### TASK ITEM
Reproduce every one of the lines below verbatim, from the first to the last.

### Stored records

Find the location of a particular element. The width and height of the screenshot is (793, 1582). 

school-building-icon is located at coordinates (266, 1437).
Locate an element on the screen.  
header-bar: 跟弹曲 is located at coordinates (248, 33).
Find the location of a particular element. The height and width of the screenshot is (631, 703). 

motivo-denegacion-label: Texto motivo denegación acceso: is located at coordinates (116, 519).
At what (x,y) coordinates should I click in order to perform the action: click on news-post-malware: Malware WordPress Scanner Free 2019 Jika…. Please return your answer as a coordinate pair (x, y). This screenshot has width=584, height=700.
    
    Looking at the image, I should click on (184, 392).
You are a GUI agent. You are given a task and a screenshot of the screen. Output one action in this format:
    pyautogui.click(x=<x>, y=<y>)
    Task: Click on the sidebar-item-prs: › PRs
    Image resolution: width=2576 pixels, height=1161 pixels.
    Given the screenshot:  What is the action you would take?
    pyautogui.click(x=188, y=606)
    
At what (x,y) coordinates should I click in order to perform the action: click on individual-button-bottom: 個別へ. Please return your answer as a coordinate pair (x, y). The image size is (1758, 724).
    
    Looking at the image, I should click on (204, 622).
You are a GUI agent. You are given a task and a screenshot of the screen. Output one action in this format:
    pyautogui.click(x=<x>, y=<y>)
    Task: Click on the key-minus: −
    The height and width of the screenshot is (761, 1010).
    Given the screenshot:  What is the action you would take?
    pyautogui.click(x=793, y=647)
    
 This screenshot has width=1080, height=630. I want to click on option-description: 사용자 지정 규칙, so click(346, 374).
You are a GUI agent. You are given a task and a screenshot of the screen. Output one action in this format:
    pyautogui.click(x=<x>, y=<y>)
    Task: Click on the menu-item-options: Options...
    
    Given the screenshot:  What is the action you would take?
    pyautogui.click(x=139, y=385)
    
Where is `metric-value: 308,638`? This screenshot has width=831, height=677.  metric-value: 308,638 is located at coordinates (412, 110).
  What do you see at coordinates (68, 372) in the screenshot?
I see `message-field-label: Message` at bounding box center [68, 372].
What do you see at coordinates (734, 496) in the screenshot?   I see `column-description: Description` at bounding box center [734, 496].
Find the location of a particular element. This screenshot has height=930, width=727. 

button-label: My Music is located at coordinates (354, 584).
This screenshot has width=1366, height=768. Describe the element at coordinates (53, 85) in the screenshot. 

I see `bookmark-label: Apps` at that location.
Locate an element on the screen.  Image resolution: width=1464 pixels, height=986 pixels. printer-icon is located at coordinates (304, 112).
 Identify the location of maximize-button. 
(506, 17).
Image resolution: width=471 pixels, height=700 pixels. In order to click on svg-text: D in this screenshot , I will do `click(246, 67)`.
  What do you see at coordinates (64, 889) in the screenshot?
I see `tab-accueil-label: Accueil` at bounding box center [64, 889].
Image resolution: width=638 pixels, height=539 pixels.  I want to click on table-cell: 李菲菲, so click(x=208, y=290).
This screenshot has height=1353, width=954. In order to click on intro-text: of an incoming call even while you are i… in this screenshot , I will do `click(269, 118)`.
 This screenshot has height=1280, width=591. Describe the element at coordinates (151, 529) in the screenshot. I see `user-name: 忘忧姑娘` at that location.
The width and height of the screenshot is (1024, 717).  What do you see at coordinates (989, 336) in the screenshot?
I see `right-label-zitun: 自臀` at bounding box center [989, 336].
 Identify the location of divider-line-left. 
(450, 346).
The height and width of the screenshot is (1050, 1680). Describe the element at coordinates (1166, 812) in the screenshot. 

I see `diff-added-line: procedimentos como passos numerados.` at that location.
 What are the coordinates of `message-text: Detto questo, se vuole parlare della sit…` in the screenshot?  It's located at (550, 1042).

### ANSWER FOR THE TASK
Find the location of a particular element. The width and height of the screenshot is (793, 1582). 

school-building-icon is located at coordinates (266, 1437).
Locate an element on the screen.  
header-bar: 跟弹曲 is located at coordinates (248, 33).
Find the location of a particular element. The height and width of the screenshot is (631, 703). 

motivo-denegacion-label: Texto motivo denegación acceso: is located at coordinates (116, 519).
At what (x,y) coordinates should I click in order to perform the action: click on news-post-malware: Malware WordPress Scanner Free 2019 Jika…. Please return your answer as a coordinate pair (x, y). This screenshot has width=584, height=700.
    
    Looking at the image, I should click on (184, 392).
You are a GUI agent. You are given a task and a screenshot of the screen. Output one action in this format:
    pyautogui.click(x=<x>, y=<y>)
    Task: Click on the sidebar-item-prs: › PRs
    Image resolution: width=2576 pixels, height=1161 pixels.
    Given the screenshot:  What is the action you would take?
    pyautogui.click(x=188, y=606)
    
At what (x,y) coordinates should I click in order to perform the action: click on individual-button-bottom: 個別へ. Please return your answer as a coordinate pair (x, y). The image size is (1758, 724).
    
    Looking at the image, I should click on (204, 622).
You are a GUI agent. You are given a task and a screenshot of the screen. Output one action in this format:
    pyautogui.click(x=<x>, y=<y>)
    Task: Click on the key-minus: −
    The height and width of the screenshot is (761, 1010).
    Given the screenshot:  What is the action you would take?
    pyautogui.click(x=793, y=647)
    
 This screenshot has width=1080, height=630. I want to click on option-description: 사용자 지정 규칙, so click(346, 374).
You are a GUI agent. You are given a task and a screenshot of the screen. Output one action in this format:
    pyautogui.click(x=<x>, y=<y>)
    Task: Click on the menu-item-options: Options...
    
    Given the screenshot:  What is the action you would take?
    pyautogui.click(x=139, y=385)
    
Where is `metric-value: 308,638`? This screenshot has width=831, height=677.  metric-value: 308,638 is located at coordinates (412, 110).
  What do you see at coordinates (68, 372) in the screenshot?
I see `message-field-label: Message` at bounding box center [68, 372].
What do you see at coordinates (734, 496) in the screenshot?   I see `column-description: Description` at bounding box center [734, 496].
Find the location of a particular element. This screenshot has height=930, width=727. 

button-label: My Music is located at coordinates (354, 584).
This screenshot has width=1366, height=768. Describe the element at coordinates (53, 85) in the screenshot. 

I see `bookmark-label: Apps` at that location.
Locate an element on the screen.  Image resolution: width=1464 pixels, height=986 pixels. printer-icon is located at coordinates (304, 112).
 Identify the location of maximize-button. 
(506, 17).
Image resolution: width=471 pixels, height=700 pixels. In order to click on svg-text: D in this screenshot , I will do `click(246, 67)`.
  What do you see at coordinates (64, 889) in the screenshot?
I see `tab-accueil-label: Accueil` at bounding box center [64, 889].
Image resolution: width=638 pixels, height=539 pixels.  I want to click on table-cell: 李菲菲, so click(x=208, y=290).
This screenshot has height=1353, width=954. In order to click on intro-text: of an incoming call even while you are i… in this screenshot , I will do `click(269, 118)`.
 This screenshot has height=1280, width=591. Describe the element at coordinates (151, 529) in the screenshot. I see `user-name: 忘忧姑娘` at that location.
The width and height of the screenshot is (1024, 717).  What do you see at coordinates (989, 336) in the screenshot?
I see `right-label-zitun: 自臀` at bounding box center [989, 336].
 Identify the location of divider-line-left. 
(450, 346).
The height and width of the screenshot is (1050, 1680). Describe the element at coordinates (1166, 812) in the screenshot. 

I see `diff-added-line: procedimentos como passos numerados.` at that location.
 What are the coordinates of `message-text: Detto questo, se vuole parlare della sit…` in the screenshot?  It's located at (550, 1042).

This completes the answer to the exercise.